The professor and his wife didn't dare to disobey. The doctor was a vigorous and imposing personality, and he had terrified them. They didn't know what a sensus communis was, even though the professor was a Latinist; the doctor had disguised the term by using the English pronunciation, and imagination contributed the usual amount to the impressiveness of his words.
So they packed up all their pasteurizers and sterilizers and disinfectors and bottles and screens and other antiseptic paraphernalia, and drove into the country to a farm fifteen miles away from any car-line or railroad, where there was no telephone or other connection with the scene of their unhappiness.
They hadn't got out of sight of the town before they began to feel differently. No one but a college professor knows how big his institution seems while he is within its precincts, and how small and insignificant when he is out of sight of it. The tension left their bodies and minds, and a balmy sense of repose and freedom succeeded.
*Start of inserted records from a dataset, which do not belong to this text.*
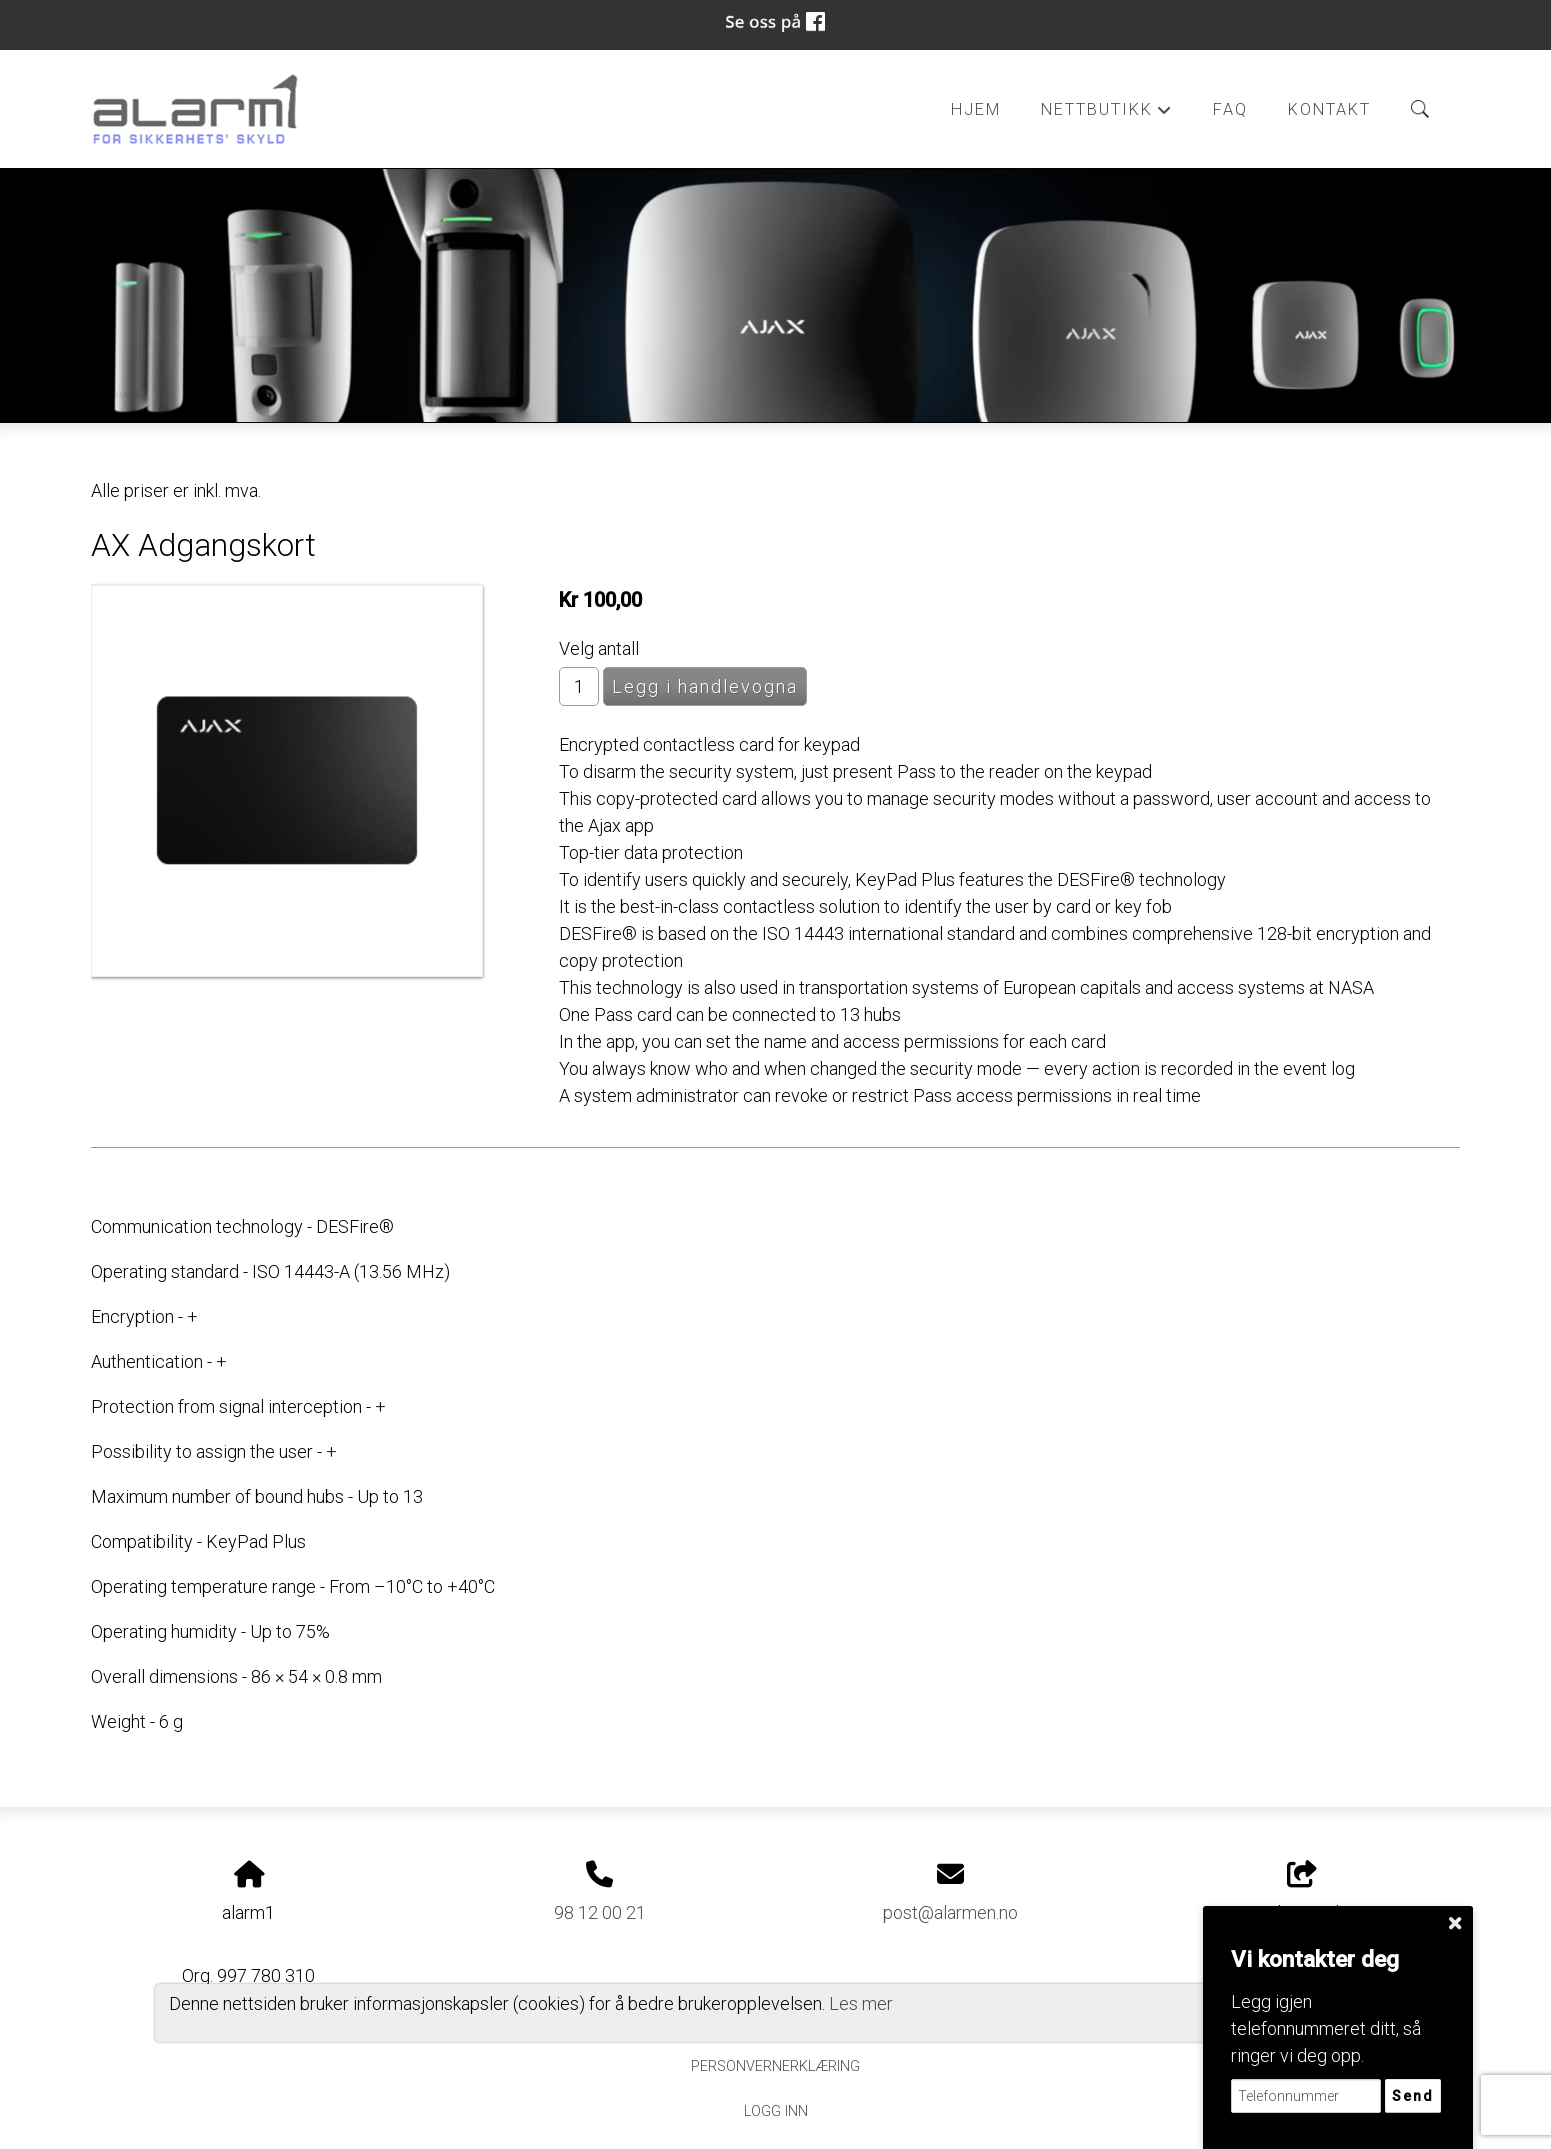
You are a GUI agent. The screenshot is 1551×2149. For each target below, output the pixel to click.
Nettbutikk (1107, 115)
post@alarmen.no (950, 1912)
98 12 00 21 (600, 1912)
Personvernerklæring (775, 2066)
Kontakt (1329, 109)
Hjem (976, 109)
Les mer (861, 2003)
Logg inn (776, 2111)
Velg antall (599, 648)
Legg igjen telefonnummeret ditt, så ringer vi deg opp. (1326, 2028)
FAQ (1230, 109)
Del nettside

But they felt a shock when, just as their carriage disappeared from view over the hill on its return, they saw two dogs and a half dozen cats on the porch of the farmhouse, noticed that the well was not more than ninety feet from the pigpen, whereas all the journals said it should be one hundred, and became sensible of the drowsy murmur of swarms of flies about the kitchen door, attracted thither by a barrel which was wide open—and smelled!
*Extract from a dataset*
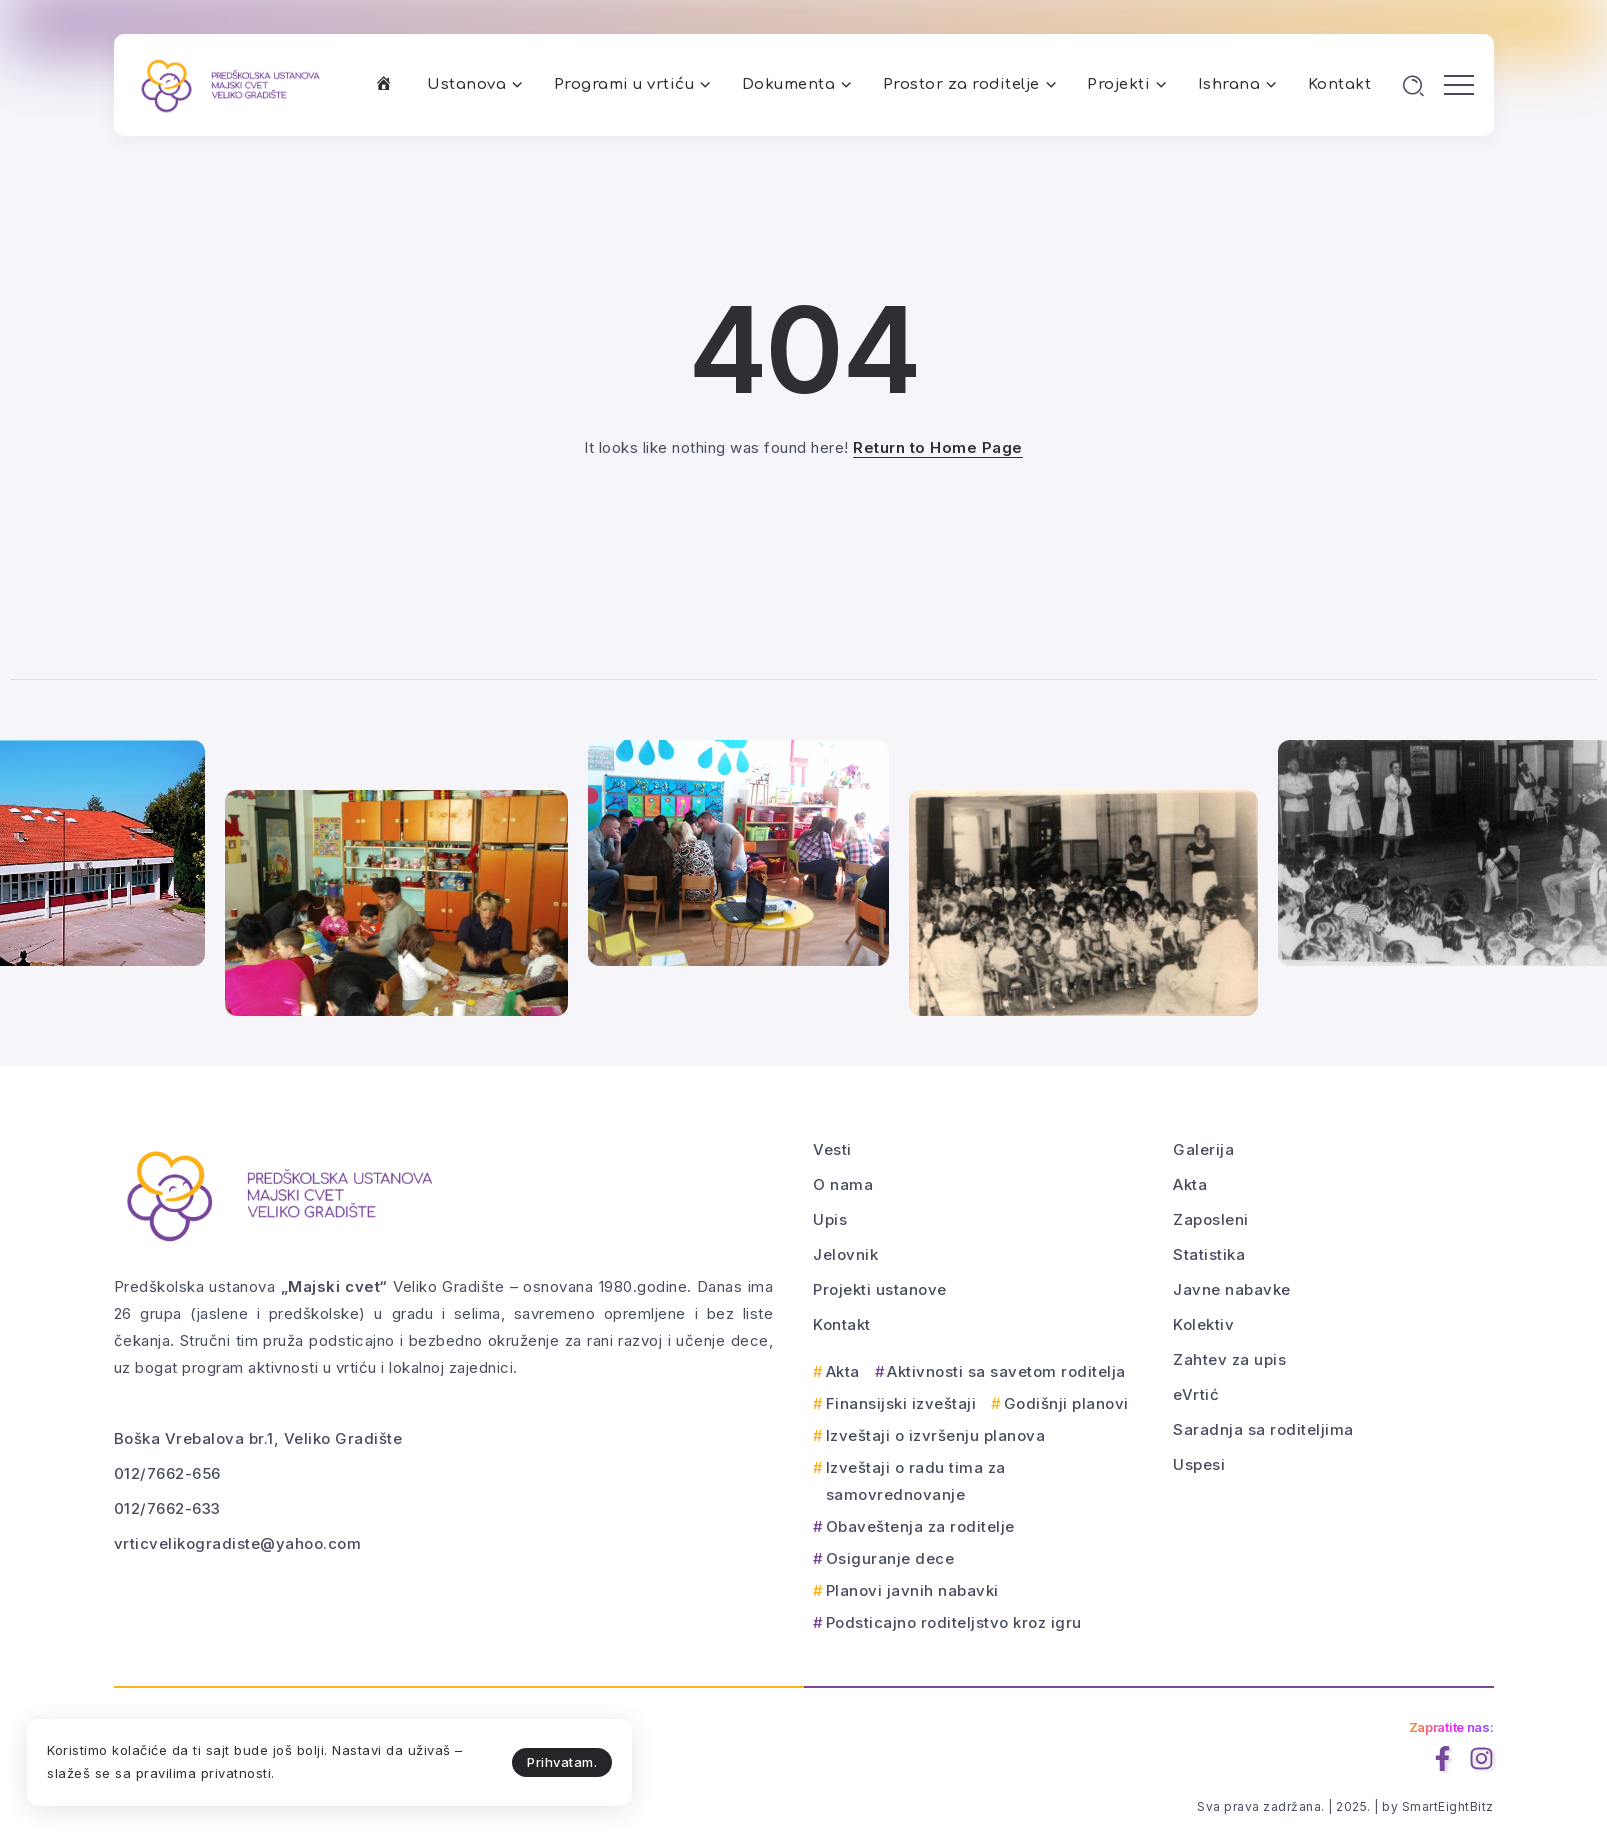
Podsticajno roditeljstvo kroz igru (954, 1622)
That was not all, however. Fortune seemed against them. It was bad enough for themselves, though they could sterilize their drinking water and pasteurize their milk, and exercise many other of their wonted precautions; but when it came to the baby, they were almost powerless. Watch him as they would, he was continually getting into unhygienic predicaments of the most dreadful description. Before they even entered the house, he had grasped one dog by the tail, and been thrown down by the other, as a mere mark of welcome; and when he got up, crying, in the instinctive effort to console himself of course he resorted to the habit of sucking his fingers, and put into his mouth two of those on the hand which had grasped the tail. The next moment, too, he was licked all over the nose and mouth by the repentant dog that had knocked him off his feet. Horrors!
And then the cats followed him into the house, and rubbed against his legs and licked his fingers, while he gave little screams of delight at the novel sensation. At supper, he toddled to the table in advance of the rest, and before his mother realized his intentions, had an unsterilized spoon in his mouth; and after supper he succeeded in browbeating the baby of the house, who was a month or so younger, and more timid than his experienced guest from the city, into giving up his gum.